Across the entries that follow, tally every line holding the word "will" and reply with the count alone.

===

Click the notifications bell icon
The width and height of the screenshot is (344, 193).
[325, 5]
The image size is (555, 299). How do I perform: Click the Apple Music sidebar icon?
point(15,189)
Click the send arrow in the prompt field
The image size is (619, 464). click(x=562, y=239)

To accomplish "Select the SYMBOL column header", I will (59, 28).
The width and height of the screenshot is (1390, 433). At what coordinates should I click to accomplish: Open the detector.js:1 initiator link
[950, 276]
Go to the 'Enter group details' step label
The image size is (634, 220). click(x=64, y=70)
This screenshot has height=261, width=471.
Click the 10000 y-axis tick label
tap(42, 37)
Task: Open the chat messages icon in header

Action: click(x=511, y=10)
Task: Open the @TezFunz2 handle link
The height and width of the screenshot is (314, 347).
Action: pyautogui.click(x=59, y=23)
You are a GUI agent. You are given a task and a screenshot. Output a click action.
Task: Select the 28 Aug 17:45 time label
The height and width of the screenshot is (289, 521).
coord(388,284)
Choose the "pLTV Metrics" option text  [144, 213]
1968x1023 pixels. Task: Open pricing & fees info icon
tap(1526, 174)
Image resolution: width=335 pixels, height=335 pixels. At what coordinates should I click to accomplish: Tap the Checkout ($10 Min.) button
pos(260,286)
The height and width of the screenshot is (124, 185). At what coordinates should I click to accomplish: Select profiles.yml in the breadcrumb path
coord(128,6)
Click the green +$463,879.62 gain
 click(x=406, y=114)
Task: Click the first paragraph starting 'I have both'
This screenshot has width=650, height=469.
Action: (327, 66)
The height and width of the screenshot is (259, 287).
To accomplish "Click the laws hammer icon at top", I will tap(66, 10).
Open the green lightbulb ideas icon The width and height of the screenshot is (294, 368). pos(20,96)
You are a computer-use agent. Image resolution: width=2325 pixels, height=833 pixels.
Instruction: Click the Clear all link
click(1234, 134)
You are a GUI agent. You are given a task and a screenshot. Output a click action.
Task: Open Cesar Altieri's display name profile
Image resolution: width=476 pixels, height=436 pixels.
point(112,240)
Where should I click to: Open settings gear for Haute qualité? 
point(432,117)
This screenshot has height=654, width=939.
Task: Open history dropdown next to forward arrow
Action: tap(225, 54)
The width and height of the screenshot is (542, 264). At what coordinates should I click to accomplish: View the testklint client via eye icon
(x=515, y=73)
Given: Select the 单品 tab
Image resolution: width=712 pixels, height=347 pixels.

===

_Solution to this task_. 2